§ TASK STATEMENT
Find each line in the records below that contains the word "computer", and copy it out.

§ MATERIALS PROVIDED

Start of Block

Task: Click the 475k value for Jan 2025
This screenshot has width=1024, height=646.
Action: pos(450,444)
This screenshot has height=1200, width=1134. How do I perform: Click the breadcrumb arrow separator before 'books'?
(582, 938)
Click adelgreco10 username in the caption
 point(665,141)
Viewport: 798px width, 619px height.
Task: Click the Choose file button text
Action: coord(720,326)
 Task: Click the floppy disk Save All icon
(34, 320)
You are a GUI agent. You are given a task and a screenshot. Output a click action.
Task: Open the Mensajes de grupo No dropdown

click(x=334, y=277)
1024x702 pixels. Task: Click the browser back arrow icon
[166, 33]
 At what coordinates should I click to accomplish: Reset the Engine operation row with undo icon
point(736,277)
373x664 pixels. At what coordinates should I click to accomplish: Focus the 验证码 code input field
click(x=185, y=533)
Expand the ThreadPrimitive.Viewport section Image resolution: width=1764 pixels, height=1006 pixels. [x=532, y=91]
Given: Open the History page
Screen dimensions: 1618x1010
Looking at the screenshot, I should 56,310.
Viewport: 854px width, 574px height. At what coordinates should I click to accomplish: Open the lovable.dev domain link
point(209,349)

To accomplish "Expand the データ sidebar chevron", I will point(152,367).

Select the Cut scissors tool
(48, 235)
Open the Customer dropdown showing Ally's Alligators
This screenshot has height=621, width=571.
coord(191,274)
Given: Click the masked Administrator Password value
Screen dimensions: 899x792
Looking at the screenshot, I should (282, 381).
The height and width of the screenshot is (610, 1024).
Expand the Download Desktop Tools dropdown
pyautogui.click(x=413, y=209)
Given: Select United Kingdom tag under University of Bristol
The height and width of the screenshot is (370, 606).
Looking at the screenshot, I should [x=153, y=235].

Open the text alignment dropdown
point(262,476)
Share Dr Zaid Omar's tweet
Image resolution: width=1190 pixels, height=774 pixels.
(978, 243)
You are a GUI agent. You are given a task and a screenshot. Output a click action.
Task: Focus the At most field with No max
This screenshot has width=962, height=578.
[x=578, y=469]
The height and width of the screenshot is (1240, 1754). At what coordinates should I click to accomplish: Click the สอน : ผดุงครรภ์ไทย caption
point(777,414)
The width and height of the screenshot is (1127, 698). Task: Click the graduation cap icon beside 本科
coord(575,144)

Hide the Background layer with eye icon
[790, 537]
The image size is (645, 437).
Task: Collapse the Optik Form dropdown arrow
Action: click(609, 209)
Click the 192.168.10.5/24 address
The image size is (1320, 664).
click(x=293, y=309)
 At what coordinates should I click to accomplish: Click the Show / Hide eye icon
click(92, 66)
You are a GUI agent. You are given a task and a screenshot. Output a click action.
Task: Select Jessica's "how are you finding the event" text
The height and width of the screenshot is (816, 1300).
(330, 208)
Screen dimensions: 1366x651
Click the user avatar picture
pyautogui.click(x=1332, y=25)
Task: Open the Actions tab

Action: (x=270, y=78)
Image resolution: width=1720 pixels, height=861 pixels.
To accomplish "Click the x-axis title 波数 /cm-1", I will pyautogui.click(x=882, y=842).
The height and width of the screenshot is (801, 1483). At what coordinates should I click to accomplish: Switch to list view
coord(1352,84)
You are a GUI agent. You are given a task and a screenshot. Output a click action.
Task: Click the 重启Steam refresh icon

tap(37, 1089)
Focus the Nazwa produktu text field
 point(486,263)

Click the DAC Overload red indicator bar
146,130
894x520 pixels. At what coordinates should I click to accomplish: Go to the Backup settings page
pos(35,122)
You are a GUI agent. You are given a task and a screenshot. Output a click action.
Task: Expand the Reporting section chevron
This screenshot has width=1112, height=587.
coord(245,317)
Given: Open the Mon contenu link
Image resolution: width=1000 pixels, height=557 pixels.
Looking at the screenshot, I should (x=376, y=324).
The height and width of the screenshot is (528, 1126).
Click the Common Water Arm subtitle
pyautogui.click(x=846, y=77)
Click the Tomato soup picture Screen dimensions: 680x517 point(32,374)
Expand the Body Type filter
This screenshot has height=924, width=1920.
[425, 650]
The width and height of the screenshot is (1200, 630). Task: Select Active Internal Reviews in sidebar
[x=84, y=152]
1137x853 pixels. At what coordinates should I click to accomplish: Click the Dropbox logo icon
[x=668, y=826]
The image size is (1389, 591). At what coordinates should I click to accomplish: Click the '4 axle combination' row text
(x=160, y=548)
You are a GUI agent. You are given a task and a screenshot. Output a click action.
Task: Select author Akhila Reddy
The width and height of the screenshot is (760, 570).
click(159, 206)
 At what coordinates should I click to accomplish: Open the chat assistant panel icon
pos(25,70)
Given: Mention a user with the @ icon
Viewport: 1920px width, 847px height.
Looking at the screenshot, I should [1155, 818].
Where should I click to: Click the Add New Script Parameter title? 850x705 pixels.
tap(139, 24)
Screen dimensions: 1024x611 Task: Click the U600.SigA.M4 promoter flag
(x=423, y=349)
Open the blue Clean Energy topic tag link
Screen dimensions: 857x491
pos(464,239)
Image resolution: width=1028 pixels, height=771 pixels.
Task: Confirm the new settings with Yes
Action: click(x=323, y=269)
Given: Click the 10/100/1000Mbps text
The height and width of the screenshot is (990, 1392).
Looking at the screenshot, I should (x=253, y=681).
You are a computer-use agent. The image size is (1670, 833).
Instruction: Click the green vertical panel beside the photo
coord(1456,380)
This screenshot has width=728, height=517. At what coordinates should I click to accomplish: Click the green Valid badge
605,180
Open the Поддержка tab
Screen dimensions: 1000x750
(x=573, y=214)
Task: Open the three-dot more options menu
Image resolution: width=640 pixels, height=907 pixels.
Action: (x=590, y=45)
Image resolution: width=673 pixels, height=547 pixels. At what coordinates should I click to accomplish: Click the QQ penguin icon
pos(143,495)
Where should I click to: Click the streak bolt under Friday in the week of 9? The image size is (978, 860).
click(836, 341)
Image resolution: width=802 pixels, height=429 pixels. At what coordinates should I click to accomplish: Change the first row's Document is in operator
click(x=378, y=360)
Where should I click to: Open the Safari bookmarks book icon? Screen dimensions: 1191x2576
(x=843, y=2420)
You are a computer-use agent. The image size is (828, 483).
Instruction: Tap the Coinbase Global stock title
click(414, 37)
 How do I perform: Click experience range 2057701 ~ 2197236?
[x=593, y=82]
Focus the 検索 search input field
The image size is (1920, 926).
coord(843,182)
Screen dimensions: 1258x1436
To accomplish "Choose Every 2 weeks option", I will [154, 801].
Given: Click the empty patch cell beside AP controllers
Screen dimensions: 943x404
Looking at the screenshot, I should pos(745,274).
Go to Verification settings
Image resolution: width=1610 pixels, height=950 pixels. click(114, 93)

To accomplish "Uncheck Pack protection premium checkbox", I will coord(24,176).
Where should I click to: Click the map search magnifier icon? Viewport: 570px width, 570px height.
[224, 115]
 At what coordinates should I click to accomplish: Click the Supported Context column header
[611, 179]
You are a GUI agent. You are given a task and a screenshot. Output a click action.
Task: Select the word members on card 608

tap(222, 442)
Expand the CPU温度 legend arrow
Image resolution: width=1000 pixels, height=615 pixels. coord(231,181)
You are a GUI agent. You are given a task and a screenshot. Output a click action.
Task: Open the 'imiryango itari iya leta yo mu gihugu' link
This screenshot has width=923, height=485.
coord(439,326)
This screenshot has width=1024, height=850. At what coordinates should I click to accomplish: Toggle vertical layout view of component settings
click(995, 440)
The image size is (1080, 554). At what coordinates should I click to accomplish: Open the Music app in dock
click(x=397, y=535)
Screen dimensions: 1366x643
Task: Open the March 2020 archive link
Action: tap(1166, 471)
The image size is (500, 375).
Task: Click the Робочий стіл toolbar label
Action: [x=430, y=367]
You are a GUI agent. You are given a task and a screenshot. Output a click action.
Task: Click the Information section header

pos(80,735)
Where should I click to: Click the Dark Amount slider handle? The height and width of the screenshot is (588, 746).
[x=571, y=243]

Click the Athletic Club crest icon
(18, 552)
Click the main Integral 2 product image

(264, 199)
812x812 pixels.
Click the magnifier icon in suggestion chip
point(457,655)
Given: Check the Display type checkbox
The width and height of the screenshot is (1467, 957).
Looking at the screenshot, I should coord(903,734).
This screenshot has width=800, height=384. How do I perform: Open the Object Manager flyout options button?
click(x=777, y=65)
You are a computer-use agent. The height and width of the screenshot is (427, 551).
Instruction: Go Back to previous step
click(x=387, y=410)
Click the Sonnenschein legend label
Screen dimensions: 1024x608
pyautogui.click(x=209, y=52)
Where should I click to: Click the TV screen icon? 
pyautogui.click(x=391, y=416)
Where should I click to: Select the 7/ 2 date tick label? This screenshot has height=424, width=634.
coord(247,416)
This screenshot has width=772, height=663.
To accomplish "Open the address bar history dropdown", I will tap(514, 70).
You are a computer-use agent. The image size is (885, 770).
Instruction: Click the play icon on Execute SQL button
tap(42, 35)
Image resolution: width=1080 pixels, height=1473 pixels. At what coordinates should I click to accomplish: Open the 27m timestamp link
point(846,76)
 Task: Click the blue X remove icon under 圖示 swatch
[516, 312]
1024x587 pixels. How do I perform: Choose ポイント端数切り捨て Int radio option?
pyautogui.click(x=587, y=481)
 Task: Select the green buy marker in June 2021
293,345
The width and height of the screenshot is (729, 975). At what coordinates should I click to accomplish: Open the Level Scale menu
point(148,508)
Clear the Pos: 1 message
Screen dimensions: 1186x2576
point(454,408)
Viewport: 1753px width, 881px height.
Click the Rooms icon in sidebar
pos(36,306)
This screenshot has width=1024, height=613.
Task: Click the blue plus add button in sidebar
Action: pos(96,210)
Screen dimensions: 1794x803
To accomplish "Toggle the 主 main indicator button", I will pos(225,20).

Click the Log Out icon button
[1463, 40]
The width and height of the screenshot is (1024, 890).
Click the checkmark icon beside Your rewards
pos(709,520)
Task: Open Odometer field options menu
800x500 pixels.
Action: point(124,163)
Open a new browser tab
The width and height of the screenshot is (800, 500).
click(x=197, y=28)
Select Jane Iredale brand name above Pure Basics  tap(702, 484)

End of Block

§ WRITTEN RESPONSE
You are a computer-use agent. The image size is (1670, 833).
You are a computer-use agent. The image size is (828, 483).
You are a computer-use agent. The height and width of the screenshot is (427, 551).
You are a computer-use agent. The image size is (885, 770).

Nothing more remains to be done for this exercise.